WHAT IS REQUIRED:
Provide again, from the entries below, every line from the one containing "Click the black" through the one containing "The height and", exactly as written, and no other line.

THE DATA:
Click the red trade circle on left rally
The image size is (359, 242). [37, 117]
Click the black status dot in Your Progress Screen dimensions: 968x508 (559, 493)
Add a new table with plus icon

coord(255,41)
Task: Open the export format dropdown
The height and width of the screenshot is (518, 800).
---
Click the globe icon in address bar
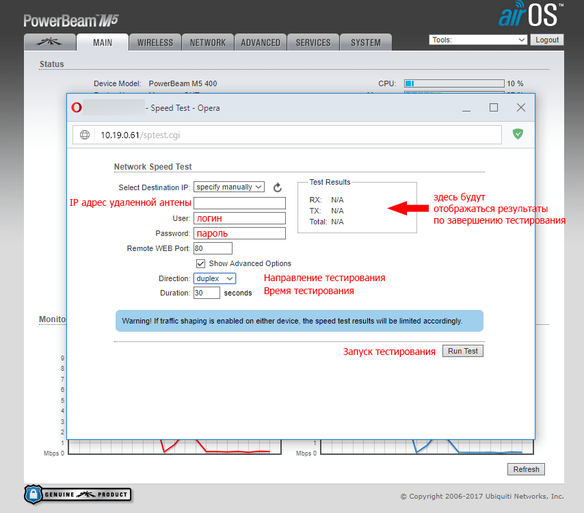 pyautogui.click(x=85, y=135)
---
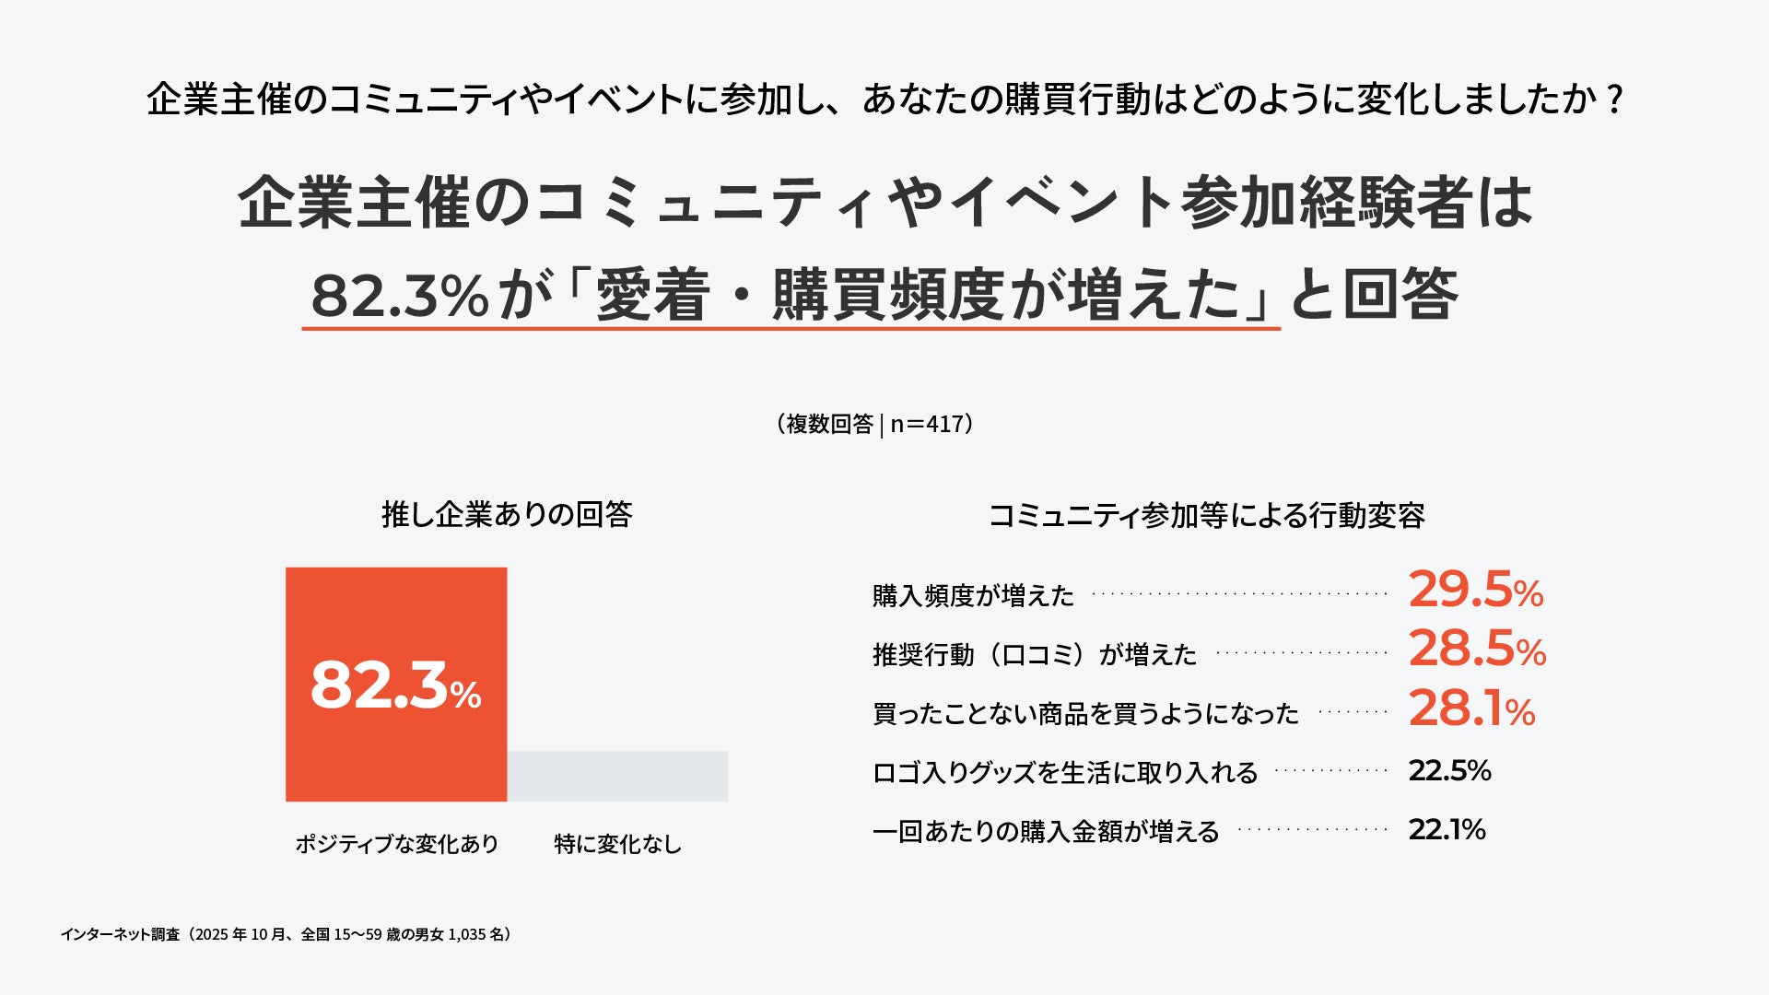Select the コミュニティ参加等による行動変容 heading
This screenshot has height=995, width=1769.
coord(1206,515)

ANSWER TO THE EXERCISE:
Click the black status dot in Your Progress Screen dimensions: 968x508 (559, 493)
Add a new table with plus icon

coord(255,41)
Task: Open the export format dropdown
The height and width of the screenshot is (518, 800).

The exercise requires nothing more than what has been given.